Latest update December 2nd, 2024 1:00 AM
Feb 04, 2018 Peeping Tom
During a ‘conversation’ hosted recently by the University of Guyana, the most important contribution actually came from the floor and not the panel of experts. It was Mr. Neville Bissember, a legal expert himself, who stood up and pointed out to the gathering that jurisdiction of the International Court of Justice (ICJ) requires the consent of the parties to the dispute.
Guyana has been in a semi-trance ever since the Secretary General of the United Nations decided that with respect to the border controversy between Guyana and Venezuela, the means of resolving this dispute should be the ICJ.
Unlike what is being reported in the Guyanese media, the Secretary General did not refer the matter to the ICJ. He simply, under the Geneva Agreement of 1966, decided the chosen means by which both Venezuela and Guyana should settle this dispute.
The media in Guyana has been so delirious over this decision that it either missed or is seeking to underplay the other important element of the Secretary General’s decision. The Secretary General (SG) has also decided that the good offices process will continue, but this time under the auspices of the United Nations.
This may seem contradictory. On the one hand, the SG chooses the ICJ as the means of settlement and then, on the other hand, still opts for a new good offices process. Why?
The SG is aware of what Guyana seems to be trying to deny – that in order for the ICJ to hear Guyana’s case, Venezuela must consent to the jurisdiction of the court.
Mr. Neville Bissember, speaking from the floor, made this point to the assemblage. He argued that the jurisdiction of the court has triggers, one of which is consent, and the other through agreements which provide for the jurisdiction of the court to hear contentious cases. He noted, quite correctly, that the Geneva Agreement makes no mention of the ICJ.
The United Nations has produced a “Handbook on accepting the jurisdiction of the International Court of Justice: Model clauses and templates”. The handbook states that to become a party to a contentious case before the Court, States must have access to the Court and accept its jurisdiction.
The issue of access is not an issue, because access is provided to all members of the United Nations. Both Guyana and Venezuela have access to the court. But jurisdiction is based on consent of the parties to the case. A country can give consent by means of unilateral declarations (optional clause declarations), in treaties or through Special Agreement.
The Geneva Agreement of 1966 is not listed among the agreements which can trigger the jurisdiction of the Court. Guyana therefore needs the consent of Venezuela in order to activate the jurisdiction of the Court.

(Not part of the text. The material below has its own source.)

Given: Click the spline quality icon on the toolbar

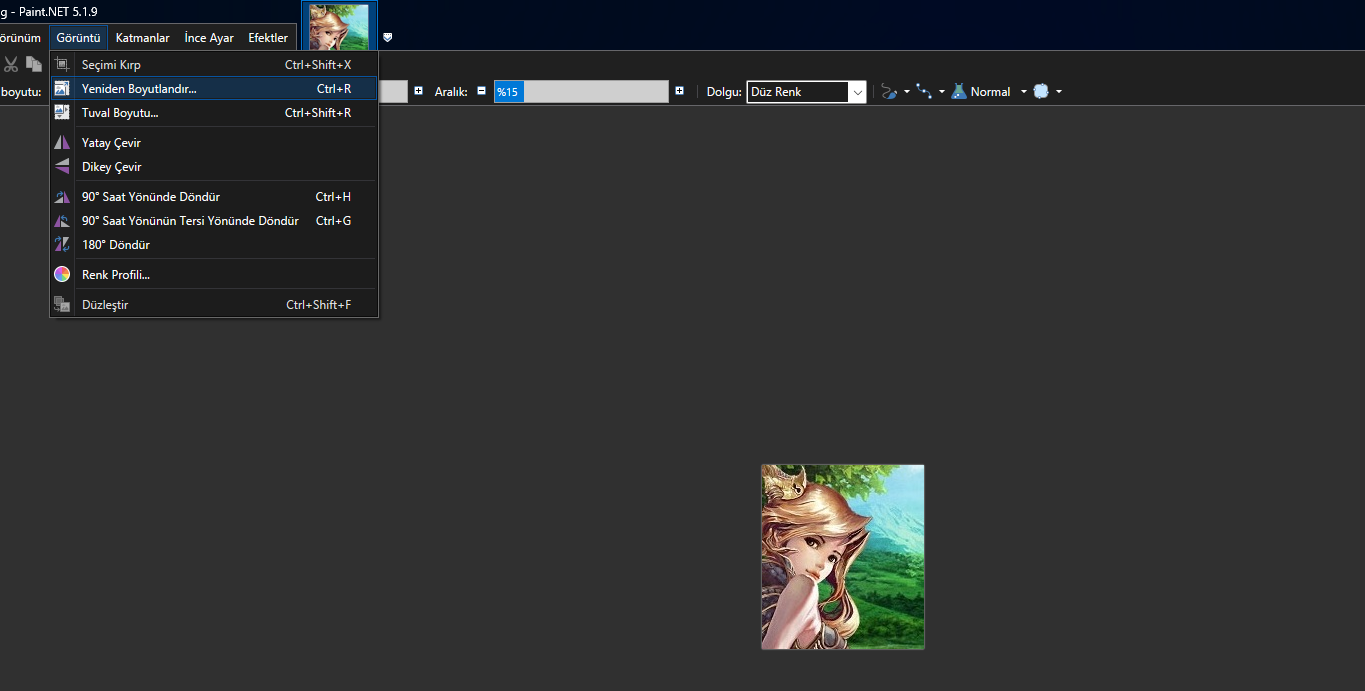Looking at the screenshot, I should point(924,91).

Let me reiterate, Guyana needs either Venezuela to make a unilateral declaration accepting the jurisdiction of the Court or to enter into a Special Agreement granting the court jurisdiction to hear the matter. And it was probably with this understanding that the SG decided that the good offices process would continue.
A member of the expert panel attempted to suggest that the ICJ may be able to hear the case even without the consent of Venezuela. Reference was made to the case between the Republic of the Philippines and the Republic of China, in which China did not participate, but which was still adjudicated.

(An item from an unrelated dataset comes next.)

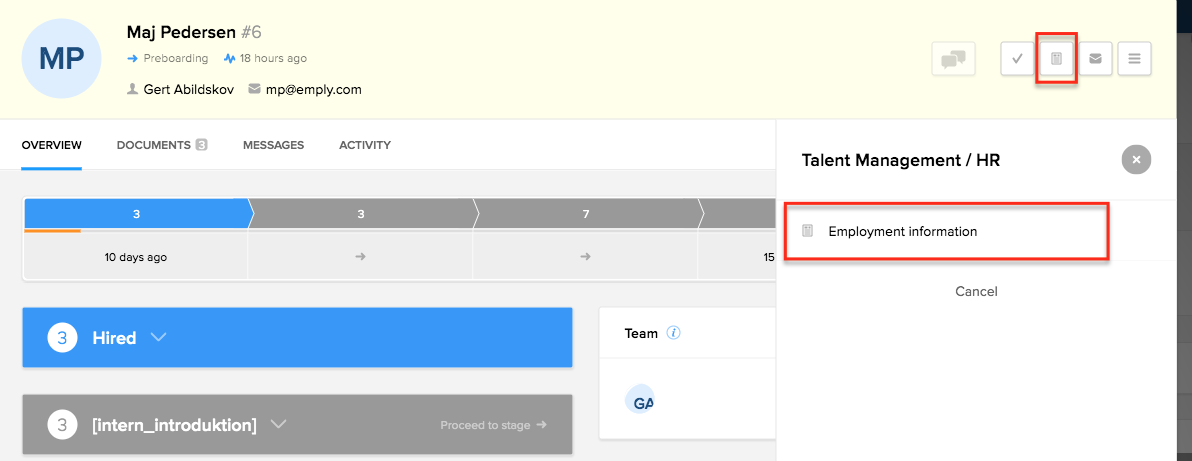The width and height of the screenshot is (1192, 461).
Task: Click the mp@emply.com email address
Action: 313,89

However, this case was not heard by the ICJ, It was adjudicated on by the Arbitral Tribunal constituted under the United Nations Convention on the Law of the Sea. (UNCLOS). As Guyana knows all too well, the consent of all parties to a case is not required to trigger the jurisdiction of the Arbitral Tribunal of UNCLOS.
The reason for this is that Article 9 of UNCLOS provides that “the absence of a party to defend its case shall not constitute a bar on the proceedings.” The tribunal in its ruling in the case, held that China’s non-participation did not prevent the arbitration from continuing.
Unfortunately, there is no similar provision under the ICJ statute. The statute of the ICJ is clear that there must be both access and jurisdiction, and that the latter requires the consent of parties in contention. The precedent of UNCLOS therefore cannot apply to the ICJ. These are two different courts with different rules.
Guyana therefore has to be able to convince Venezuela to accept the jurisdiction of the ICJ. This is why the good offices process will continue. Venezuela, however, is not likely to want to do that in an election year. So Guyana has to wait on the outcome of those elections.
In the meantime, Guyana should take note of Venezuela’s statement rejecting the SG’s decision. Venezuela ended by reasserting its claim to the Essequibo. It stated, “The sun of Venezuela rises in the Essequibo.”